A few hours later there was another poetic triumph to celebrate as Caleb Parkin, current Bristol City Poet, held a launch party to celebrate the publication by Tall Lighthouse of his new collection Wasted Rainbow. It's some years since Caleb & I performed an impro collaboration-poem about lipstick in Bath, and I wish the film of the outcome had survived but, like lipstick, these things roll out of one's life.
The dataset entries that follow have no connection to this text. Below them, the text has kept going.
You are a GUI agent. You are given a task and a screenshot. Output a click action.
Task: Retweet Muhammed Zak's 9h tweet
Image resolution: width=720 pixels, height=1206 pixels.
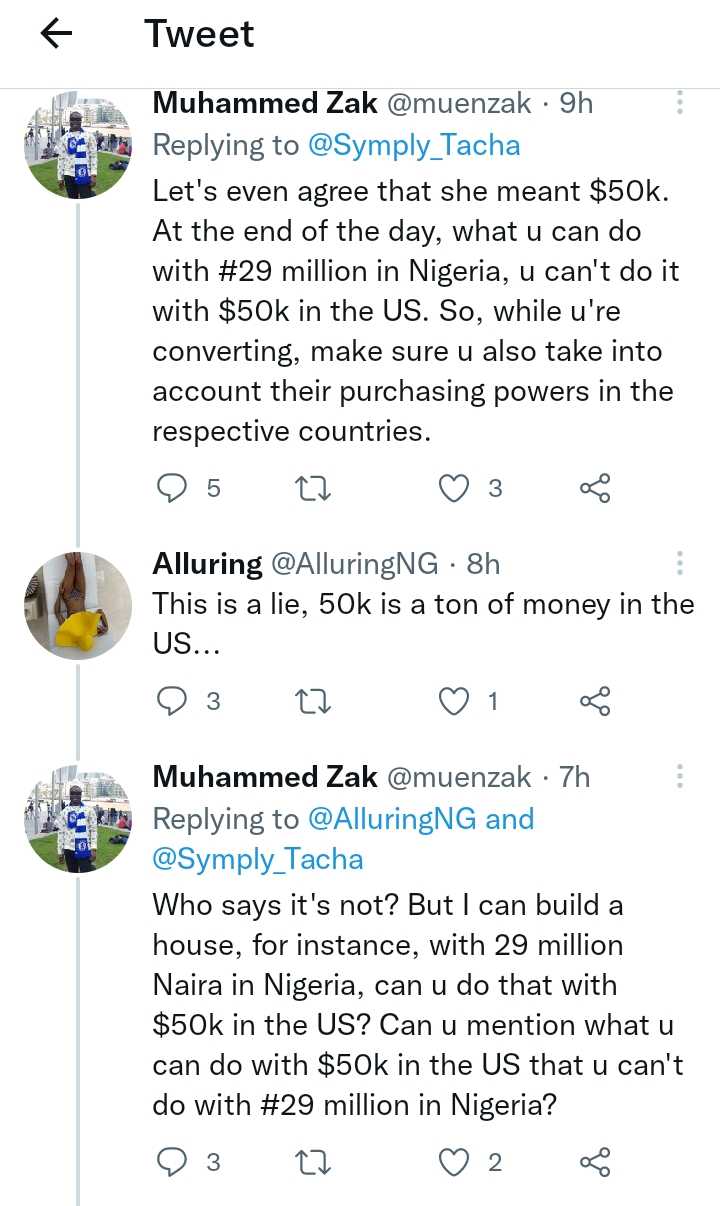(x=315, y=488)
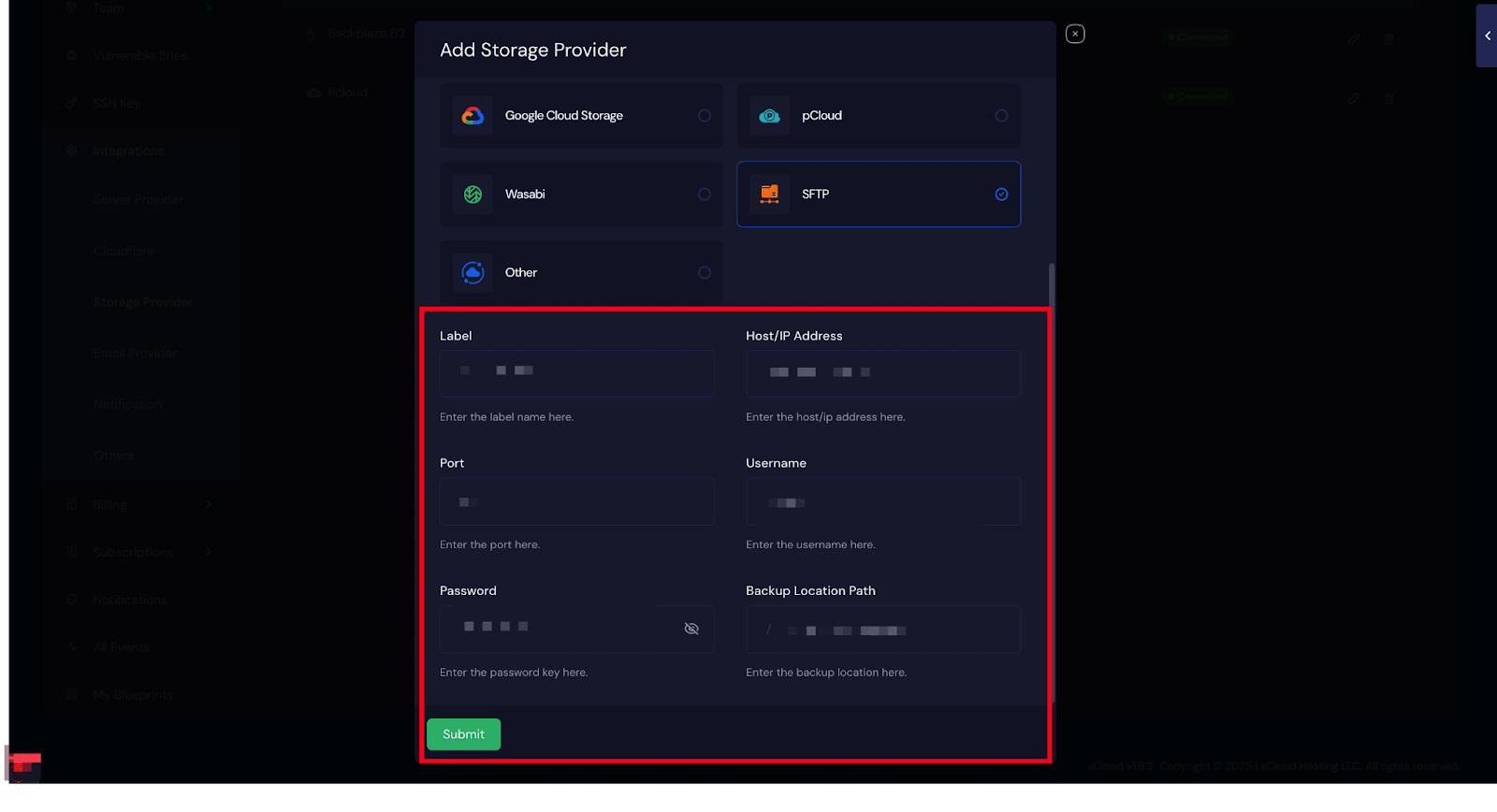Open the SSH Key sidebar icon

pos(71,103)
It was great to hear Caleb's sensitive, sometimes surreal, words - there's a lovely example here - and his reading was supported by invited open mic-ers and guest poets, all strong voices: I particularly enjoyed Keith Jarrett & ordered his collection from Burning Eye (which I hope includes the poem concluding we have learned to build bridges, we have learned to cross those bridges even as they burn, we have learned to love...)
With temperatures lingering round 0°(and a 'feels like' dipping as low as -11° according to my app) after the weeks of rain, this week's local landscape view shows Nunney's Donkey Lane (much of which came home on my boots).
The sunshine flickerings on our subzero town bring stirrings of hopefulness. I didn't write another novel during this lockdown but words haven't entirely shrivelled like my amaryllis bud: a new short story was taken by an anthology, another earned a prize in the FWC winter competition (shared 3rd actually, but a certificate & book token to show for it 😊) and I've enjoyed few 'commended's, including a poem in the Corsham swan-theme contest and some of the mini-contests in the King Lear Awards (in which bulletins incidentally Frome's David Thompson is frequently named and quoted.) And, excitingly, I'm back in collaboration with my poet friend Hazel Stewart, reviving our Live & Lippy collaboration via zoom.. It's a long time since Howard Vause collected some of our performance pieces for a DVD but a few are still on his page: here's Weird, and our signature piece: What's It Like For You? We don't know yet where this will take us but it's good to be working together again.So now that I've illustrated Pascal's precept that brevity takes more time than verbosity (plus also my point above on the irrelevance of word-count to a blogger) I'll end, appropriately for the date, with a Valentine project created by Frome's Summer Harwood to support Child Poverty Action. She's already raised over £700 for her hand-crafted valentine cards! So that's the visual art spot for this week.